By the time we got to Omaha we were hungry, but I knew that Branson wasn’t far, and there was bound to be plenty of good food in Branson.  Well, wherever it was, I missed it, because we passed the four exits there without seeing anything that I wanted to stop for.  Stomachs growling, we kept heading north over the rolling Missouri hills.  South of Springfield I saw a sign for an Appleby’s and took the next exit.  There was nothing at the exit but there was a town about two miles east, so we rode there.  No Appleby’s.  As a matter of fact, not much of anything.  Then Eric spotted a Godfather’s Pizza in a strip mall.  We rode up…closed.  Moved, actually, and the sign didn’t say where.  But a few seconds of rubbernecking led us to another Godfather’s sign, this one at the new location.  They had a full pizza buffet and salad bar, and we ate until we were as full as ticks.

 

Up until this point, it had been a beautiful day…warm, sunny, not a cloud in the sky.  As we passed through Branson it began to cloud up, the temperature dropped, and the wind picked up.  I thought we might get some rain after lunch, but once we were done pigging out and headed north again, the sun came back out and it got warmer.

 

We were tooling up 65 and I noticed that we had over 100 miles on this tank of gas.  Eric’s range varies from 125 to 150 miles, depending on how hard we have been running.  I decided that I would stop at the next station that I saw.  I noticed that Eric was following at a greater-than-usual distance, and then his headlight went out.  Drat!  He was out of fuel…not 100 yards from a Conoco station!  We had come close to running him out of fuel before, but this was the first time we had actually done it.  But this year, I was prepared.  I pulled a turkey baster out of my bags, moved some fuel from my tank to his, and we were good to go.

 

I should mention that we had not been stopped on the side of the road for more than a couple of minutes when a guy in a pickup truck stopped to see if we needed help.  Gotta love the folks in the Mid-West!

 

We skirted about the east side of Springfield, and saw a HUGE Honda dealership that I would have loved to have stopped at, but didn’t have the time.  We can waste a lot of time in motorcycle dealerships!  We took 31 to 7 to 71, all north-west, to Kansas City.  I had just glanced at the map and thought that there was a loop numbered 429 around Kansas City.  Wrong.  The loop was numbered something else, so I ended up leading us right into the heart of KC on 71.  Thankfully, riding through downtown was not that bad.  We did have some congestion and traffic lights, but they did not last long and we got a good look at downtown.  I hereby withdraw my comment about Kansas City that I made in my 2003 journal (“the most depressing place I have ever seen”).  Seems I had been in EAST Kansas City, which is pretty crummy.  But the downtown area is quite pretty.

 

We moved on to St.
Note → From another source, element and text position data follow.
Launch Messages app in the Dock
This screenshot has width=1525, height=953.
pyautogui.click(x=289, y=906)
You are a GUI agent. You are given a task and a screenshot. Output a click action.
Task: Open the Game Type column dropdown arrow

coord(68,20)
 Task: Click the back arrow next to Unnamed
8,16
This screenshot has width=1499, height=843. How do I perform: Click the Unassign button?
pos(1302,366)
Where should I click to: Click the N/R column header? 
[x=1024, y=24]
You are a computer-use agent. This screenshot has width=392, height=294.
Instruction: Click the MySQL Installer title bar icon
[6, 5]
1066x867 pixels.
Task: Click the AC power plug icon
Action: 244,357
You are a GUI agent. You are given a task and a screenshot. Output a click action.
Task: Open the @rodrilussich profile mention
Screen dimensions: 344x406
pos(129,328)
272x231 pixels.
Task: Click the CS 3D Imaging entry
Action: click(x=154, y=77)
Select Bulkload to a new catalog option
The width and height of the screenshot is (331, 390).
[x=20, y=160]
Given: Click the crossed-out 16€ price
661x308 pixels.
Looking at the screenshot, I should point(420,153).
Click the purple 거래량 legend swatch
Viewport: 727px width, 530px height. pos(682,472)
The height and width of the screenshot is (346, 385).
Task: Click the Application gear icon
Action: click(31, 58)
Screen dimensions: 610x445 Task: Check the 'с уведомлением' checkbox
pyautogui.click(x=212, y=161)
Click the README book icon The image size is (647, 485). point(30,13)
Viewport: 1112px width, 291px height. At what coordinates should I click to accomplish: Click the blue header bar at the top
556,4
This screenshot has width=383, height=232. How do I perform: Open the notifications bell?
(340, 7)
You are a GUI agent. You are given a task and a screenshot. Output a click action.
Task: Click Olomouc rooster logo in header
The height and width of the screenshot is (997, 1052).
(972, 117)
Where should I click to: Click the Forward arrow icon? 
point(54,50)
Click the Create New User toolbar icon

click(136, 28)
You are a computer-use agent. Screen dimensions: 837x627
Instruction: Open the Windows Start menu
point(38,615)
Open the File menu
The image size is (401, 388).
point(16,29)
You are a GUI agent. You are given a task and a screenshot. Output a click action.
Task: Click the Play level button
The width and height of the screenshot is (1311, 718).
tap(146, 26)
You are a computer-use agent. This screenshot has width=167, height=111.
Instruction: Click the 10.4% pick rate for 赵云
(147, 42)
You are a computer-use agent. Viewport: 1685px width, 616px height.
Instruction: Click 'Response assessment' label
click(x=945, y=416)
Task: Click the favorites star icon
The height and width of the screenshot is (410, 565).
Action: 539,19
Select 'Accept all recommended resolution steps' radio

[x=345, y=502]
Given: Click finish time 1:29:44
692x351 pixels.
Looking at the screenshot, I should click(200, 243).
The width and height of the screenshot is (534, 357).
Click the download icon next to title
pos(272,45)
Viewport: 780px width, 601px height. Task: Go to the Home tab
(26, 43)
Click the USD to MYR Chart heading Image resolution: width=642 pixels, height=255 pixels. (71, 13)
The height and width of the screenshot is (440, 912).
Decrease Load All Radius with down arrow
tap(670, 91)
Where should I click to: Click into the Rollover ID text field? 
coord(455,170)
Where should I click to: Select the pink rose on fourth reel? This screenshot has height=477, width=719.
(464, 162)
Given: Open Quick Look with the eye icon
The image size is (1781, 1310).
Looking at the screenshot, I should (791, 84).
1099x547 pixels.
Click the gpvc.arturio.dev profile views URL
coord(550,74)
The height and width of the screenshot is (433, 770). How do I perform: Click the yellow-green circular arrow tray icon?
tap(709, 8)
Joseph.  It was Eric’s night to pick a hotel (we alternate), and he saw a Drury Inn that looked new.  Neither of us had ever stayed at one, but they gained a couple of loyal customers that night.  The had a bar set up, three free drinks apiece, nachos and popcorn, an hour of free long-distance, free sodas in the mini-bar, and a big hot breakfast!  All for around $70 a night!  We were in heaven.  Sadly, they are mainly in the east, and we were headed west…we wouldn’t see another one the rest of the trip.

 

After knocking back our drinks, calling home, and checking email, we walked next door to a BBQ place called Bandana’s, and each got a chicken-and-beef combo.  They had the best BBQ chicken either of us had ever eaten.  We had a couple of beers apiece there, so were feeling no pain by the time dinner was over.  Back at the room, we caught the last half of “I, Robot” on HBO.  This was the second time that I had seen the second half of that movie, I never have seen the beginning! 

 

We rode a little over 500 miles this day.